*EXERCISE OBJECTIVE*. Output every line of the listing as it stands.

Top of THE RECORDS

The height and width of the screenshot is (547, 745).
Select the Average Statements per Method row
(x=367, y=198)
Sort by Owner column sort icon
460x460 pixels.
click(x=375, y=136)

Bottom of THE RECORDS

*EXERCISE OUTPUT*.
The height and width of the screenshot is (547, 745).
Select the Average Statements per Method row
(x=367, y=198)
Sort by Owner column sort icon
460x460 pixels.
click(x=375, y=136)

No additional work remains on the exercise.